(Your objective)
Write out verbatim the portion of the passage on optical devices mounted on a transparent body, from "The optical device 110 in" up to and including "of increased intensity.".

(Text provided)
In FIG. 1, an optical device 110 in the form of a converging lens is (detachably) mounted on the transparent body. “Detachably” is herein understood to mean that the optical device 111 can be unfastened or disconnected without affecting the optical characteristics of the transparent body. The optical device 110 is situated in the light path of the light beam of the solid-state light source 108 and controls the beam angle of at least a part of the light beam. FIG. 10 illustrates the definition of beam angle 1020 and beam axis 1022. The beam angle 1020 is the angle between the two opposite directions on the beam axis 1022, wherein the luminous intensity is half that of the maximum luminous intensity I_max and the beam axis 1022 is the direction in the center of the beam angle 1020 within which the luminous intensity of a light beam is above a defined threshold (for example, 50%). The beam angle is decreased by means of the converging lens 110, resulting in a light spot with increased intensity. In this particular embodiment, the lens has a radius R of 3 mm and a height of 2 mm. The light spot can be used to illuminate an entity in a showcase with a higher intensity than without optical device 110, so that said entity attracts a potential customer's attention.

The optical device 110 in FIG. 1 is not arranged to adjust the beam axis of the light beam. The measures to be taken to obtain an optical device, which is suitable for controlling the beam angle and/or beam direction, will be evident to those skilled in the art. FIG. 13 illustrates an embodiment of an optical device 1310, which controls the beam angle and beam axis of the light beam 1340 from solid-state light sources 1308.

It can be seen from FIG. 1 that a wide-beam angle LED transmits light at a beam angle of almost 180°. A part of the light beam travels through the converging lens, resulting in a light spot of increased intensity.

The lens 110 may be mounted on the transparent body by means of a transparent glue or a transparent two-sided adhesive tape. A means for detachably mounting the optical device 110 on the transparent body 100 is preferably used. This has the advantage that in cases of, for example, redecoration of a showcase, the optical devices can be replaced with optical devices having light beam control characteristics, such as beam angle width and beam direction, with which the desired illumination of the entities in the showcase is obtained. In an embodiment, the optical devices are therefore in the form of a sticker, which can be obtained from a sticker sheet with a plurality of optical devices. An optical device in the form of a sticker allows quick and clean installation of the lenses on the surface of the transparent body. An embodiment of the sticker sheet comprises optical devices having different characteristics with respect to beam angle and beam direction. It is also possible to provide a “sticker book” containing a wider range of different lenses, so that the beam angle can be adapted to an end-user's specific needs. The sticker book may comprise, for example, lenses having a 5°, 10°, 30°, or 60° beam angle and an adjustment of the beam axis by 5°, 10°, 20°, 30° or 45°.

(Entries shown)
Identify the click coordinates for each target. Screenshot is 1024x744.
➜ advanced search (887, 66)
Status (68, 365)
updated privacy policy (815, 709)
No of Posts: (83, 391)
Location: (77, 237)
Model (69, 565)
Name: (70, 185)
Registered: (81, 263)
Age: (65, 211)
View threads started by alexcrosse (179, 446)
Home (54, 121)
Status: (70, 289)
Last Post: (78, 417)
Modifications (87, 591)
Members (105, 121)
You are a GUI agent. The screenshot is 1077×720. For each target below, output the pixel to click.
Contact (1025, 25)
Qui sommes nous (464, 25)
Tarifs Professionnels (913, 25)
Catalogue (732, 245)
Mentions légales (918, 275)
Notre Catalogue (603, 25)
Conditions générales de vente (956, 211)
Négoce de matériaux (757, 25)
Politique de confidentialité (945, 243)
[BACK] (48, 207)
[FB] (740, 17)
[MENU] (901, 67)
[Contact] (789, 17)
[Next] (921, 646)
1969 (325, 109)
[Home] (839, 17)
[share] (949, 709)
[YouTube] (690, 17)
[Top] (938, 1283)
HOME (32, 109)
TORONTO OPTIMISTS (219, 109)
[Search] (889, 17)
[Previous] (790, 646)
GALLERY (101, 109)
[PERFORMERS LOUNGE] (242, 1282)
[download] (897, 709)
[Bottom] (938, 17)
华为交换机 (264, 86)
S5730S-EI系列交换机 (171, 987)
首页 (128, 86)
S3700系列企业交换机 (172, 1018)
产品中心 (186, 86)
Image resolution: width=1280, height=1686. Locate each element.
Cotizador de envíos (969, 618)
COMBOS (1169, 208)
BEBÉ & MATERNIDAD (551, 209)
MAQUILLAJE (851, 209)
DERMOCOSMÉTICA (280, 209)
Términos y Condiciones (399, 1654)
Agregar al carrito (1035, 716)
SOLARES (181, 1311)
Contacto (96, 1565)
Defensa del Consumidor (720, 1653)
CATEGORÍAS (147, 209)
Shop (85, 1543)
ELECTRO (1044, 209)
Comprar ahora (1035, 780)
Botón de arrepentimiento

(Solution for this task)
The optical device 110 in FIG. 1 is not arranged to adjust the beam axis of the light beam. The measures to be taken to obtain an optical device, which is suitable for controlling the beam angle and/or beam direction, will be evident to those skilled in the art. FIG. 13 illustrates an embodiment of an optical device 1310, which controls the beam angle and beam axis of the light beam 1340 from solid-state light sources 1308.

It can be seen from FIG. 1 that a wide-beam angle LED transmits light at a beam angle of almost 180°. A part of the light beam travels through the converging lens, resulting in a light spot of increased intensity.